Fortunately, you don’t have to have a degree in web design to set up your own visually appealing article page templates. Follow these big-picture design tips to create your own blog post templates.

Keep the font readable

According to the Pew Research Center, 85 percent of people read the news on their mobile device. While you might do most of your designing on a computer, most visitors are reading your blog posts on tiny phone screens.

Ensure your font size is legible on your article page templates. Make it slightly bigger than seems necessary — at minimum, 14 to 16 pixels.

If your theme allows you to choose your fonts, pair header and body fonts that go well together. To do this, go to your WordPress.com account and click on Design → Customize → Fonts.

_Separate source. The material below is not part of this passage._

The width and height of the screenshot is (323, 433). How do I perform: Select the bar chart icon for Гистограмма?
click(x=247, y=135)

Finally, if you have a Premium or Business WordPress.com plan and you want to choose custom colors for your links, choose a custom contrasting color that matches your brand colors but can still be read with ease.

Custom color selector

Break up body text

People come to your website to learn something that will help them, not to read an essay. Do the opposite of what you probably learned in high school and keep the paragraphs short. Just a few sentences are best. White space is your friend.

You can help break up text further by using headlines and images. Top marketer Neil Patel recommends an image about every 150 words. Images, including screenshots, are there to further illustrate your points, provide visual instructions, and to add value to your words.

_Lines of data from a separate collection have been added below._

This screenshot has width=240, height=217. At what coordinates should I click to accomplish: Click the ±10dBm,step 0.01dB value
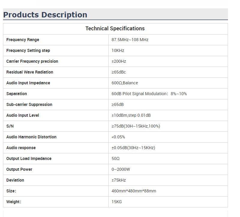pyautogui.click(x=131, y=115)
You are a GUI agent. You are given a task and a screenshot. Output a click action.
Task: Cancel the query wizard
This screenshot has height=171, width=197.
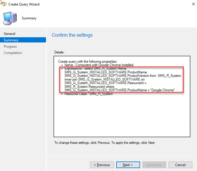click(x=180, y=165)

Finally, use subheads to draw attention to major ideas so that someone skimming your blog post can still draw the main points.

Include a call to action (or two)

In addition to actually reading your article, your template should include some type of call to action (CTA). Those CTAs might be:

  • Subscribing to your newsletter
  • Downloading a free ebook
  • Writing a comment
  • Sharing on social media (using social share buttons)
  • Reading more about the same topic. You can encourage this by embedding links throughout the post then adding a section at the bottom that says, “If you liked this post, you might also like this one,” with links to related articles or by using a related links plugin if you have a Business Plan.

Whatever your CTA is, keep pop-ups to a minimum. Consider having a newsletter sign-up above the fold so that’s the first thing people see, or at the bottom so it’s the last thing people see. The important thing is for your readers not to feel bombarded with so many possible actions to take that they leave your website within seconds.

Be mindful of the sidebar

Remember that most people are looking at your website on their phones. When this happens, your sidebar moves to the bottom of your article.

You can consider nixing it if your theme allows for that. Otherwise, keep it minimal. Consider a widget area with blog categories to help readers easily navigate your website, recent or top posts, or a CTA that encourages people to sign up for your newsletter.

With these design best practices, your blog posts will flow visually, keep readers engaged, and hopefully turn readers into paying customers!